The Stranger's Child - Alan Hollinghurst [27]
“Since someone so kindly asked,” said Cecil, with a confident glance at Harry, “I’ll read a poem or two of mine before scaling the heights of, er, Mount Tennyson.” He sat down, with a copy of the Granta held out under the lamp at arm’s length. “I hope it won’t seem immodest to read a poem about Corley. The place seems to call poems forth—somehow!” Varied murmurs of indulgence and respect were heard. Cecil raised his chin, and his eyebrows, and then, as if addressing a gathering, or rather congregation, of a hundred or so people, began: “The lights of home! the lights of home! / Clear through a mile of glimmering park, / The glooming woods, the scented loam, / Scarce seen beneath the horse’s feet / As through the Corley woods I beat / My happy pathway through the dark.” The effect was so far from modest, Cecil chanting the words like a priest, and with so little suggestion of their meaning, that Freda found herself completely at a loss as to what he was talking about.
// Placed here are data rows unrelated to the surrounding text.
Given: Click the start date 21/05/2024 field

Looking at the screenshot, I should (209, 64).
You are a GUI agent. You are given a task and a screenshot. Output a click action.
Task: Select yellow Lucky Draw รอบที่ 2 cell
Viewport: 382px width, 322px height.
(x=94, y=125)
Her eyes went straight to Daphne, who was grinning and blinking with the sudden need to master her feelings. Hubert looked pretty astonished for several seconds, then quickly assumed a cunning frown, as if measuring it against other readings he’d heard. Harry and Elspeth, more truly accustomed to literary soirées, maintained calmly appreciative near-smiles. George had turned so as to look straight into the garden, and his face was hidden; was it just the lamplight that made his ears burn red?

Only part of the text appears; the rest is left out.